> Exercise requirements
Set down every record exactly as it appears.
********************
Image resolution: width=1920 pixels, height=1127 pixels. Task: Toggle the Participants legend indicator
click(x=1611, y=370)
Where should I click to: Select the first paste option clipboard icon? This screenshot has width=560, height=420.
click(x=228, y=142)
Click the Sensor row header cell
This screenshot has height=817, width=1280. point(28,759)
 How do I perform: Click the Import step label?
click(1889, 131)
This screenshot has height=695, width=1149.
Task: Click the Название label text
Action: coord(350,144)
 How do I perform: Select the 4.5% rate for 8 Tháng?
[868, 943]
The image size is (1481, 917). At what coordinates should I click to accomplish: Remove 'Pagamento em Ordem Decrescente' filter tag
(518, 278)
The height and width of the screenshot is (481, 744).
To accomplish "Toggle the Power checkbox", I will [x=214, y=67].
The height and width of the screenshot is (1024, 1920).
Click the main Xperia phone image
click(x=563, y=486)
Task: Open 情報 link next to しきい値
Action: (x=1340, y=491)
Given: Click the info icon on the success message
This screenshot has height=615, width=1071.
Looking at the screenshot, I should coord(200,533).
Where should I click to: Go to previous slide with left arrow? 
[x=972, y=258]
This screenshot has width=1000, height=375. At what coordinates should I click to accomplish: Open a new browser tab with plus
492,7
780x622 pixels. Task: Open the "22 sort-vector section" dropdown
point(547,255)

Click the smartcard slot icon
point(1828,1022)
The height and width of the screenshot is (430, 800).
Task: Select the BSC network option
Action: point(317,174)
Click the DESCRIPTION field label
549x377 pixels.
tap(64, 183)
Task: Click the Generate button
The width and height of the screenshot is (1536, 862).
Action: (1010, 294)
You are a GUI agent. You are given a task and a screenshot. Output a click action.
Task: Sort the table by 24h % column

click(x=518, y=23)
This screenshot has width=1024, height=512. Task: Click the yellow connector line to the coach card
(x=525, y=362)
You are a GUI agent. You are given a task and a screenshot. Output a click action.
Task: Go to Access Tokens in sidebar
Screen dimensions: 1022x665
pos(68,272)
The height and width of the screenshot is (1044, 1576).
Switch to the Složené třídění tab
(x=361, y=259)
********************
> Answer to the exercise
Image resolution: width=1920 pixels, height=1127 pixels. Task: Toggle the Participants legend indicator
click(x=1611, y=370)
Where should I click to: Select the first paste option clipboard icon? This screenshot has width=560, height=420.
click(x=228, y=142)
Click the Sensor row header cell
This screenshot has height=817, width=1280. point(28,759)
 How do I perform: Click the Import step label?
click(1889, 131)
This screenshot has height=695, width=1149.
Task: Click the Название label text
Action: coord(350,144)
 How do I perform: Select the 4.5% rate for 8 Tháng?
[868, 943]
The image size is (1481, 917). At what coordinates should I click to accomplish: Remove 'Pagamento em Ordem Decrescente' filter tag
(518, 278)
The height and width of the screenshot is (481, 744).
To accomplish "Toggle the Power checkbox", I will [x=214, y=67].
The height and width of the screenshot is (1024, 1920).
Click the main Xperia phone image
click(x=563, y=486)
Task: Open 情報 link next to しきい値
Action: (x=1340, y=491)
Given: Click the info icon on the success message
This screenshot has height=615, width=1071.
Looking at the screenshot, I should coord(200,533).
Where should I click to: Go to previous slide with left arrow? 
[x=972, y=258]
This screenshot has width=1000, height=375. At what coordinates should I click to accomplish: Open a new browser tab with plus
492,7
780x622 pixels. Task: Open the "22 sort-vector section" dropdown
point(547,255)

Click the smartcard slot icon
point(1828,1022)
The height and width of the screenshot is (430, 800).
Task: Select the BSC network option
Action: point(317,174)
Click the DESCRIPTION field label
549x377 pixels.
tap(64, 183)
Task: Click the Generate button
The width and height of the screenshot is (1536, 862).
Action: (1010, 294)
You are a GUI agent. You are given a task and a screenshot. Output a click action.
Task: Sort the table by 24h % column

click(x=518, y=23)
This screenshot has width=1024, height=512. Task: Click the yellow connector line to the coach card
(x=525, y=362)
You are a GUI agent. You are given a task and a screenshot. Output a click action.
Task: Go to Access Tokens in sidebar
Screen dimensions: 1022x665
pos(68,272)
The height and width of the screenshot is (1044, 1576).
Switch to the Složené třídění tab
(x=361, y=259)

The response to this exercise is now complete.